Wherever the string "effet" shows up in the data below, copy the whole line.

..........

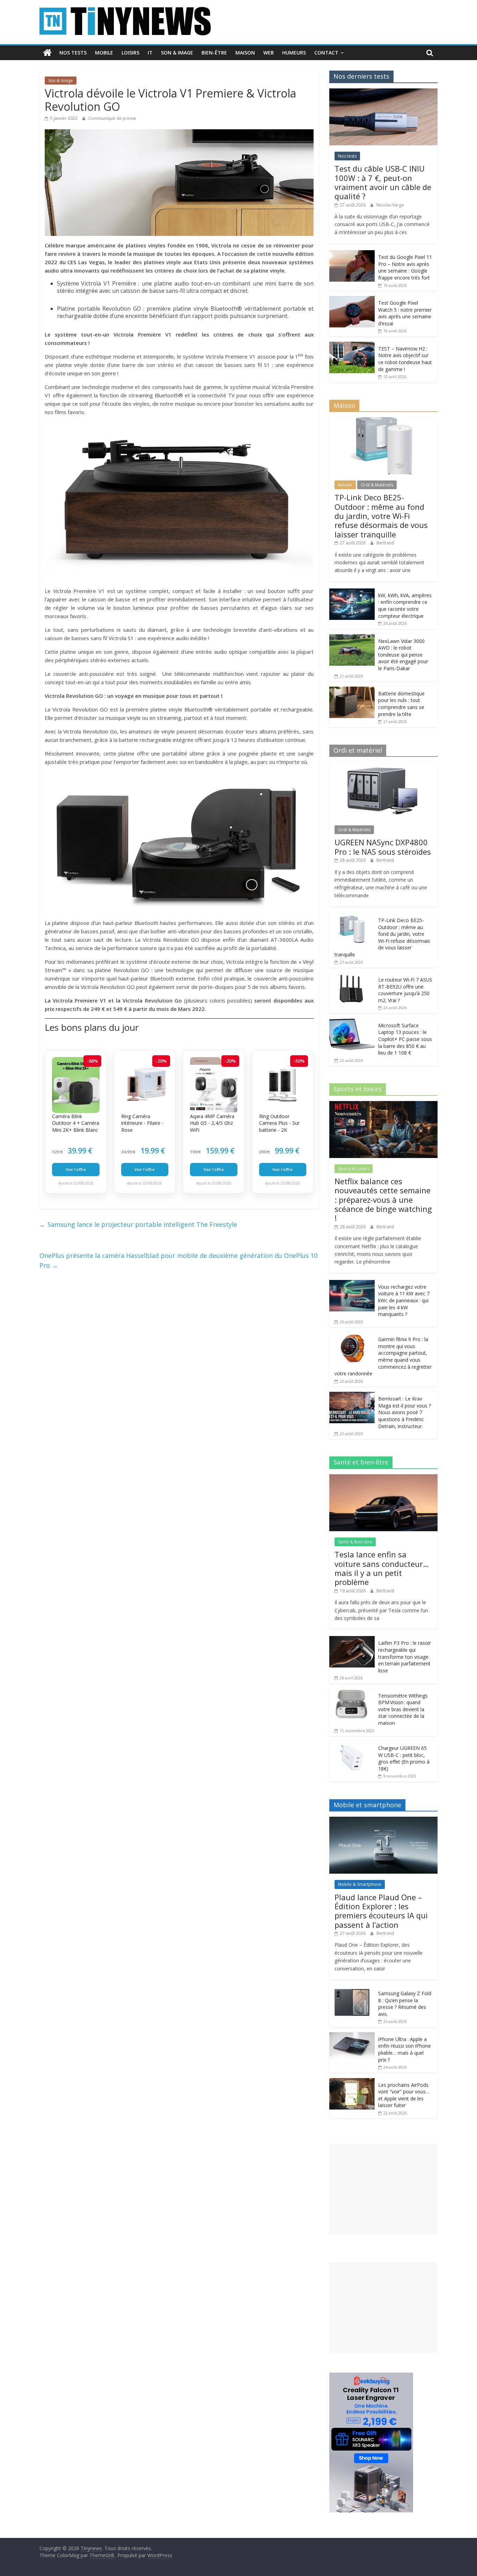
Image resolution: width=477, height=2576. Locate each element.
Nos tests (73, 52)
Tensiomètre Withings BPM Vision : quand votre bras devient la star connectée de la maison (403, 1709)
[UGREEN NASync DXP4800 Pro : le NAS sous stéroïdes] (383, 765)
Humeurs (294, 52)
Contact (326, 52)
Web (268, 52)
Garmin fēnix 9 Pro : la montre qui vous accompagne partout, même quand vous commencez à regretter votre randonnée (383, 1356)
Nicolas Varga (390, 205)
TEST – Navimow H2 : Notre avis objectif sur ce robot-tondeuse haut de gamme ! (405, 358)
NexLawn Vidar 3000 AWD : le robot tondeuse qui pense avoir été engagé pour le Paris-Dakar (403, 655)
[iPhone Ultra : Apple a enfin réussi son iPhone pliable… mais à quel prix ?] (352, 2036)
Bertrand (385, 543)
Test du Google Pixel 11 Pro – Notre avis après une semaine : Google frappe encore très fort (405, 267)
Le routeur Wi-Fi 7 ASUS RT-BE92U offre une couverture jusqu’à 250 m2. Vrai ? (405, 990)
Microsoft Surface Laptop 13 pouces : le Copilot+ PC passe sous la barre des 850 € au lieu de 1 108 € (405, 1039)
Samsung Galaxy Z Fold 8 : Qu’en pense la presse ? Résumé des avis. (404, 2003)
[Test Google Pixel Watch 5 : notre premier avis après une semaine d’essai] (352, 299)
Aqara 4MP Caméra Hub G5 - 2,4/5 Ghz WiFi (212, 1123)
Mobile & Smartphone (359, 1884)
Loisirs (130, 52)
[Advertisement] (383, 2189)
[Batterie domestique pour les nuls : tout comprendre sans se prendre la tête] (352, 690)
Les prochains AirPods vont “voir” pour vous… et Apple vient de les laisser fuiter (404, 2095)
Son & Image (177, 52)
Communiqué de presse (112, 118)
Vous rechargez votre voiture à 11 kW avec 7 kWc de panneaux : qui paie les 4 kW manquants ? (404, 1300)
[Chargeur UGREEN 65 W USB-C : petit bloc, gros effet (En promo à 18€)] (352, 1745)
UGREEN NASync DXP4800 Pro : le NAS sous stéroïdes (383, 846)
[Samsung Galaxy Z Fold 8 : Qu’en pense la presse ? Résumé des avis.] (352, 1990)
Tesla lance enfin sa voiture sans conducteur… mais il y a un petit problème (382, 1568)
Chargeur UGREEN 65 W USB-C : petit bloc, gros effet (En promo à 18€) (404, 1758)
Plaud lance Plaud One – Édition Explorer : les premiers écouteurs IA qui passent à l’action (381, 1911)
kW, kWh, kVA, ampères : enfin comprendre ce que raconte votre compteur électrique (405, 605)
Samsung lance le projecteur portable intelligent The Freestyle (138, 1224)
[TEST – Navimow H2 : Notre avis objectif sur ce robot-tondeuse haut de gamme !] (352, 345)
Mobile (104, 52)
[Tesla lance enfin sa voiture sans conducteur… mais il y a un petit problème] (383, 1478)
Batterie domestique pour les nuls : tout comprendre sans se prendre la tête (401, 703)
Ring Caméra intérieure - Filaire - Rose (142, 1123)
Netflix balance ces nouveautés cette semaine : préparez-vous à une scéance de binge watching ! (383, 1199)
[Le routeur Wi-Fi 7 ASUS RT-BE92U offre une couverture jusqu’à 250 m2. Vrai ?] (352, 976)
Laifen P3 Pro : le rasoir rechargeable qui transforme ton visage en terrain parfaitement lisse (404, 1656)
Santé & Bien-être (355, 1542)
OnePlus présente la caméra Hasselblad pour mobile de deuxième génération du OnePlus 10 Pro (178, 1260)
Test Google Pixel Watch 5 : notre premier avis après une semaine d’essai (405, 313)
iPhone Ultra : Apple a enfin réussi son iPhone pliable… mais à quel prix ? (404, 2049)
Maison (245, 52)
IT (150, 52)
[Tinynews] (47, 52)
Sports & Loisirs (353, 1169)
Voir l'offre (76, 1169)
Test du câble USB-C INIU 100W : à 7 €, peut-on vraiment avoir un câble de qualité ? (383, 182)
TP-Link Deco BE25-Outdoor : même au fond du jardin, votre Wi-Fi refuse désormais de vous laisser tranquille (381, 516)
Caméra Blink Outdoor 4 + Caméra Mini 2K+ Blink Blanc (75, 1123)
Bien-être (214, 52)
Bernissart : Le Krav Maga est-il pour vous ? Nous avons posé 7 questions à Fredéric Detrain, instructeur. (404, 1412)
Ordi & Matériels (377, 485)
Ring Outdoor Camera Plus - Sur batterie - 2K (279, 1123)
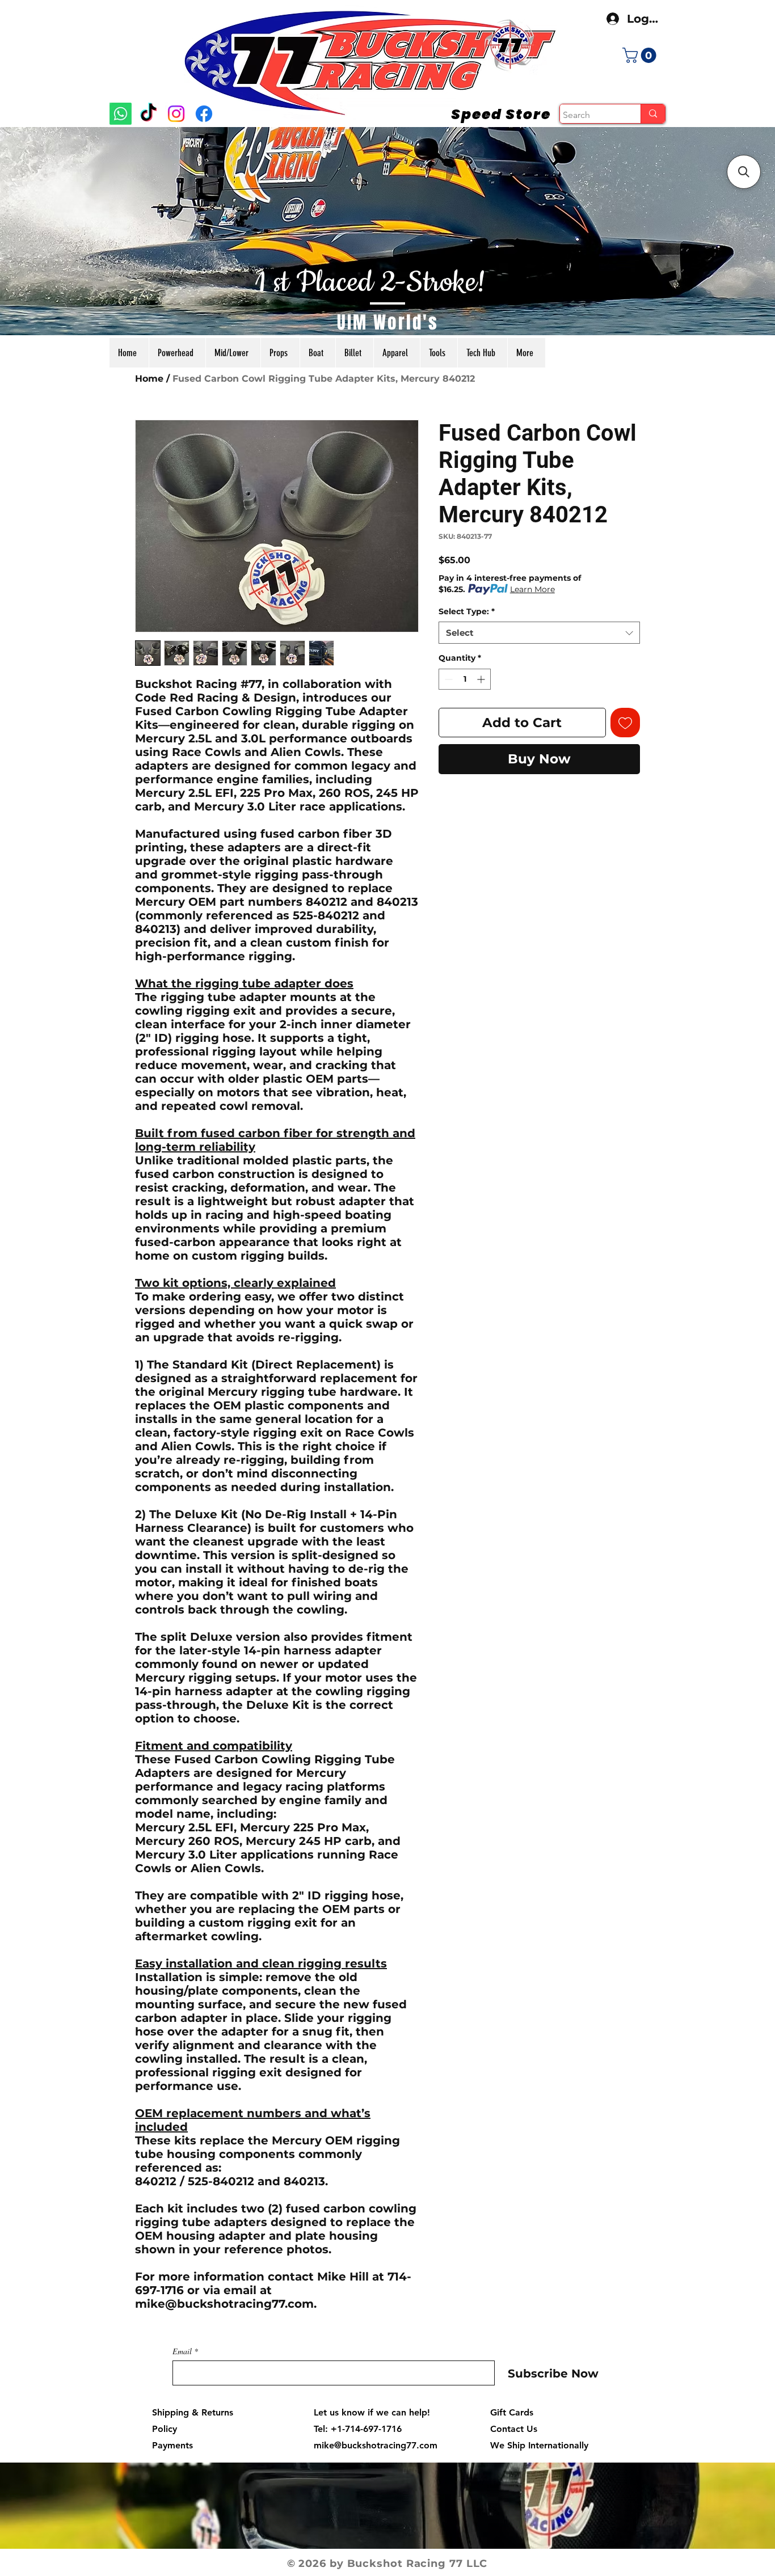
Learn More (532, 589)
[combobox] (539, 633)
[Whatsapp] (120, 114)
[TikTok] (148, 114)
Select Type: (467, 611)
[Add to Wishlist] (625, 723)
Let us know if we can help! (372, 2412)
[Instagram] (176, 114)
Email (182, 2351)
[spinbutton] (464, 679)
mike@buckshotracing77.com (375, 2445)
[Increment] (482, 679)
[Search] (653, 113)
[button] (641, 55)
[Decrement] (447, 679)
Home (149, 378)
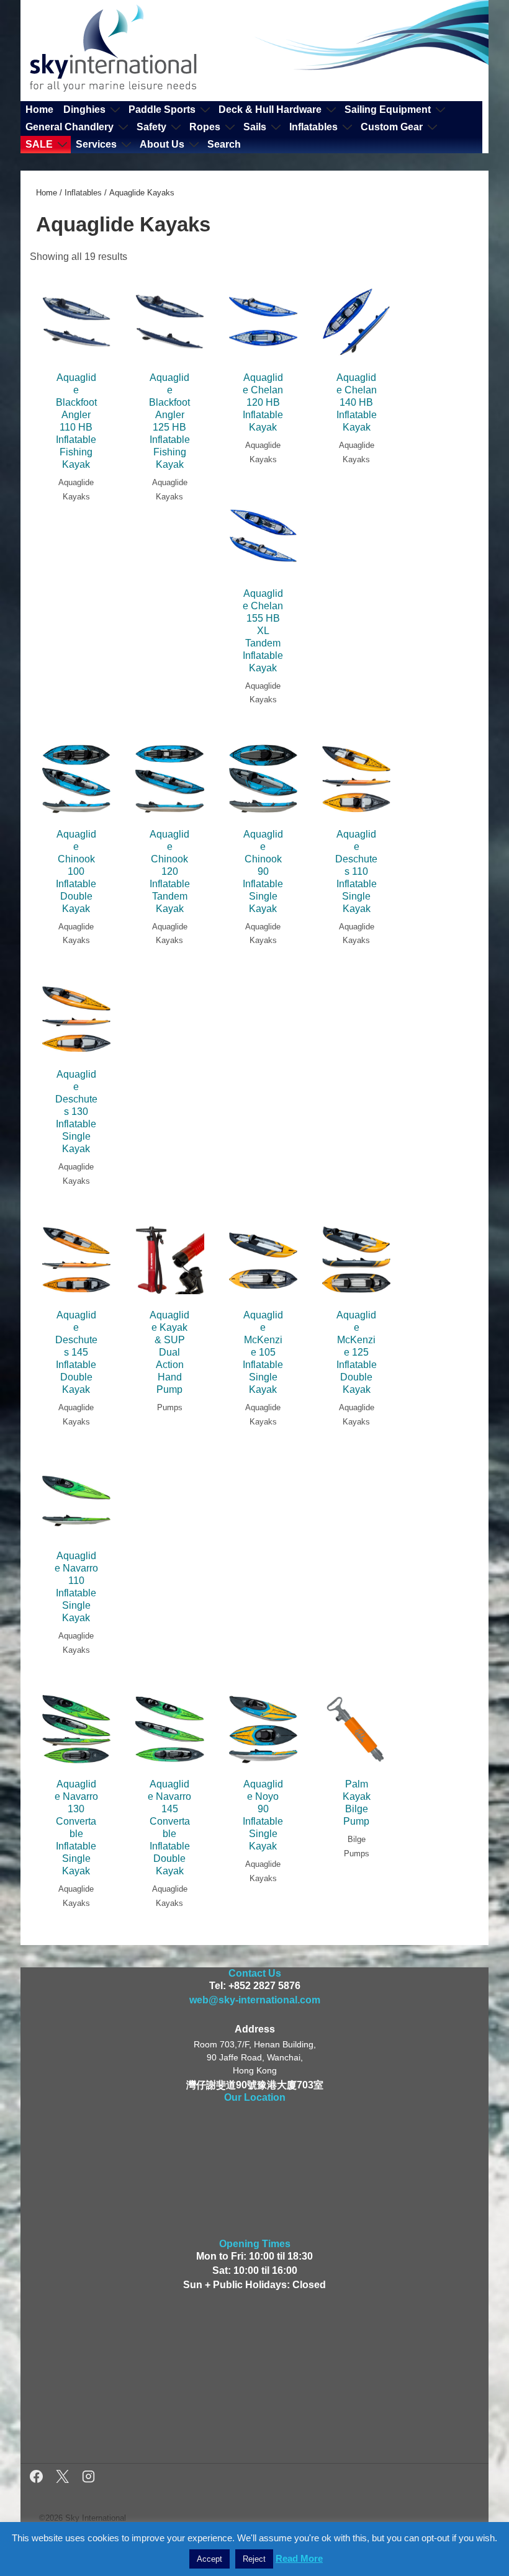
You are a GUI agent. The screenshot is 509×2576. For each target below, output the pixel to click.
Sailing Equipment (388, 109)
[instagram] (88, 2478)
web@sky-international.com (254, 2000)
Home (39, 109)
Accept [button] (209, 2559)
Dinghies (84, 109)
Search (224, 144)
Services (96, 144)
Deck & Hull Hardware (270, 109)
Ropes (204, 127)
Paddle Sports (162, 109)
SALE (39, 144)
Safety (151, 127)
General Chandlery (69, 127)
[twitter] (64, 2478)
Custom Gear (392, 127)
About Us (162, 144)
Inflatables (313, 127)
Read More (299, 2558)
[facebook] (38, 2478)
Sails (254, 127)
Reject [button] (254, 2559)
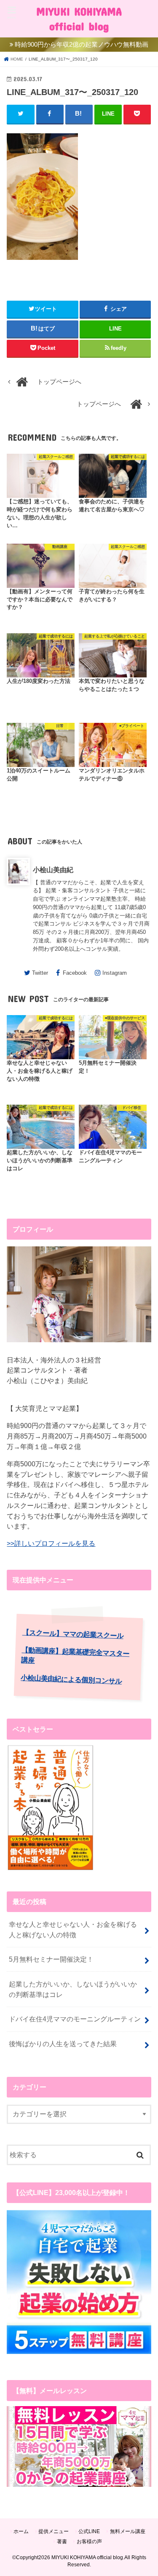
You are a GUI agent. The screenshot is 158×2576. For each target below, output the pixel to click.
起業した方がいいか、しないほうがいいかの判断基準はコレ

..........

Exercise response:
[Chargeur UGREEN 65 W USB-C : petit bloc, gros effet (En promo à 18€)] (352, 1745)
Chargeur UGREEN 65 W USB-C : petit bloc, gros effet (En promo à 18€) (404, 1758)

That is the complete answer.